Along with help preventing the infection, Dr. Hall will make sure the patient’s foot is off-loaded, meaning that pressure on the foot will be reduced with the use of special footgear or casts.
“Pressure is the enemy,” he says. Dr. Hall will also apply medication or dressings and remove dead skin. In some cases, surgery is needed to remove bony prominences or to correct other foot deformities such as hammertoes, where the toes curl under the feet and increase pressure points.
The most important thing a patient can do to help their feet is properly manage their diabetes by working with physicians to control their blood sugar levels. Dr. Hall also stresses to his patients not to wait to have him look at a wound.
“It doesn’t matter if it’s tiny, if you have a wound you need to have it looked at,” he says. “There’s a reason it formed, and without addressing that reason, it’s not going to heal. We can help take care of it before it gets worse.”
Foot Care’s Top Ten
Podiatrists have basic guidelines for foot care that they emphasize for every patient with diabetes:
1. Wash your feet every day, washing in between the toes well and then drying really well. Don’t soak your feet.
2. If you use cream or ointments, don’t put it between your toes.
3. Check your feet every day. Use a mirror on the floor or have someone help you. Also, use white socks, which can be pulled inside-out and make it easier to see any signs of a wound.

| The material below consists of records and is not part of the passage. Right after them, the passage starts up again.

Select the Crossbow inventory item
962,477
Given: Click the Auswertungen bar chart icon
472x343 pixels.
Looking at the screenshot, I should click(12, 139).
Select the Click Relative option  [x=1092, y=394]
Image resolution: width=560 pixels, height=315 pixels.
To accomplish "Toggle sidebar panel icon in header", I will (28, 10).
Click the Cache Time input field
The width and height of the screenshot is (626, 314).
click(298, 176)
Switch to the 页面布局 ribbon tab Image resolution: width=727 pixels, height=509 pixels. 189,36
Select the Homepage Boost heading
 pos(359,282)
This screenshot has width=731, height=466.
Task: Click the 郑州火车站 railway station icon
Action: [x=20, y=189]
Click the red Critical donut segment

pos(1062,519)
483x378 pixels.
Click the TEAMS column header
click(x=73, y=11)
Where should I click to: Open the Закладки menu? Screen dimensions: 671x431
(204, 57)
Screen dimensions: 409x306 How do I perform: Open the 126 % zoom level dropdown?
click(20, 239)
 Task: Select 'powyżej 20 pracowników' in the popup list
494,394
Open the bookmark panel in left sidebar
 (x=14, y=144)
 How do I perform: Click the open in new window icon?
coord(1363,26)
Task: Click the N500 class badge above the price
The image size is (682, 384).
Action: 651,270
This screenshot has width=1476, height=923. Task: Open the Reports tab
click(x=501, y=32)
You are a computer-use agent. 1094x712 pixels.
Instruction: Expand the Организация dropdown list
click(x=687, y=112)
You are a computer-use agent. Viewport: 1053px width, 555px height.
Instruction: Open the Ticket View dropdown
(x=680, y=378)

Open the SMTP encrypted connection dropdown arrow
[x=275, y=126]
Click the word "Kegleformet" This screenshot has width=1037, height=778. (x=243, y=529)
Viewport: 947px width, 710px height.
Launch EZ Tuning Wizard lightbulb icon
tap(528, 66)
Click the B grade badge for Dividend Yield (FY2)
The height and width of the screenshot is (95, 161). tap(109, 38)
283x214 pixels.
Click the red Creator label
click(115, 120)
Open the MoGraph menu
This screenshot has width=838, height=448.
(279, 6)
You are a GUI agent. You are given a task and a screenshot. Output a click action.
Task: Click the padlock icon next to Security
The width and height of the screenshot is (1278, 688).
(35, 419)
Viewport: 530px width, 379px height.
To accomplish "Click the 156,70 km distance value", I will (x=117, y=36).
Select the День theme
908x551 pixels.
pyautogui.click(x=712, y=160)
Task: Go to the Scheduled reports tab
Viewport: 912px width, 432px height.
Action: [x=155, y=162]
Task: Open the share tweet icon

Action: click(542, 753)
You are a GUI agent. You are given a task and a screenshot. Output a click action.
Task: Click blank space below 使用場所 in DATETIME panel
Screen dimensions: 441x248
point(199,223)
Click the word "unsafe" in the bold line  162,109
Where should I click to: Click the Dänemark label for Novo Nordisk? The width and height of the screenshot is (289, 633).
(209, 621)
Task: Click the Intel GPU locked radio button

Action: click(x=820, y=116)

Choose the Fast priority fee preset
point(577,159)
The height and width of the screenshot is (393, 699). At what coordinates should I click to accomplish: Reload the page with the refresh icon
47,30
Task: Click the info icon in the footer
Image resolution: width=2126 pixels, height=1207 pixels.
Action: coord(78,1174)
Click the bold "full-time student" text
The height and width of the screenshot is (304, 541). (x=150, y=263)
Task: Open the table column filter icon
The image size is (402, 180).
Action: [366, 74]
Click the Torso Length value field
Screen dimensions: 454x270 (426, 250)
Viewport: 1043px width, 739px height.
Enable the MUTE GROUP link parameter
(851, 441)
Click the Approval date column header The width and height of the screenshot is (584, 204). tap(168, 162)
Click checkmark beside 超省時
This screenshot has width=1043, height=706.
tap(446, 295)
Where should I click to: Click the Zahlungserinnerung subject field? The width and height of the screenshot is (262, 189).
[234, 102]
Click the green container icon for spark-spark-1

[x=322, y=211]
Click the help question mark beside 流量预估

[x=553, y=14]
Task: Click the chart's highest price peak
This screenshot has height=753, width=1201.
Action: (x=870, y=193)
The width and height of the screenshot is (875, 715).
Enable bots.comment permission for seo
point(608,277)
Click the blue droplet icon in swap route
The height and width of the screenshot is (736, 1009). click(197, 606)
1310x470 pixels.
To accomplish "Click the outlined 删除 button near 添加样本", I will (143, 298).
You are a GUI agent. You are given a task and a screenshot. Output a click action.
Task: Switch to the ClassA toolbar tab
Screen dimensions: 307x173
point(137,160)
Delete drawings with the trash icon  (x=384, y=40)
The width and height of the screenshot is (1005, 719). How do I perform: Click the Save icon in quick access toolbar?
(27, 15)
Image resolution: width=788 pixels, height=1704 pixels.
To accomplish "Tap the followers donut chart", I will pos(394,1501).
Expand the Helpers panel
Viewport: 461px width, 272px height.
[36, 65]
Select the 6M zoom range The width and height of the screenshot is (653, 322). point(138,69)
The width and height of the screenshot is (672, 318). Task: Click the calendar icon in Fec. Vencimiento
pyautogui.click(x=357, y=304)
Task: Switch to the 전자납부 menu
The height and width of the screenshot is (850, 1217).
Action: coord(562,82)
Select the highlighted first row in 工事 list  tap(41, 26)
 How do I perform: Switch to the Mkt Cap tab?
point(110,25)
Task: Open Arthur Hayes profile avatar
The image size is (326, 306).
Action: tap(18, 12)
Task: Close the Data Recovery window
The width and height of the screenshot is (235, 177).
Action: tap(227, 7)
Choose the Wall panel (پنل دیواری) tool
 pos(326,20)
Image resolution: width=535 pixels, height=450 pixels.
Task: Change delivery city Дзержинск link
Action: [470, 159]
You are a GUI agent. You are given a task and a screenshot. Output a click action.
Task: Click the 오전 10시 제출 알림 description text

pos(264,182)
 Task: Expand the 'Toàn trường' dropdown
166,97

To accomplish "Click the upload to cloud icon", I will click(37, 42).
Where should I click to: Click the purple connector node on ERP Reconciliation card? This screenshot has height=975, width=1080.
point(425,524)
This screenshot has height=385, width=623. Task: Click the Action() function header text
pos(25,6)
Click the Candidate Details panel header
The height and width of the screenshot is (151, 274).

4. Always check your shoes for foreign objects or a torn lining.
5. Never go barefoot, even in the house. Don’t wear thong-type sandals that rub between the toes. Always wear socks with shoes.
6. Check the water temperature before setting your feet in a bath or shower.
7. Don’t use heating pads for warmth. Use extra socks instead.
8. Don’t wear restrictive clothing.
9. Don’t smoke or excessively drink.
10. Let your primary care physician know immediately if you have any problems. Don’t wait.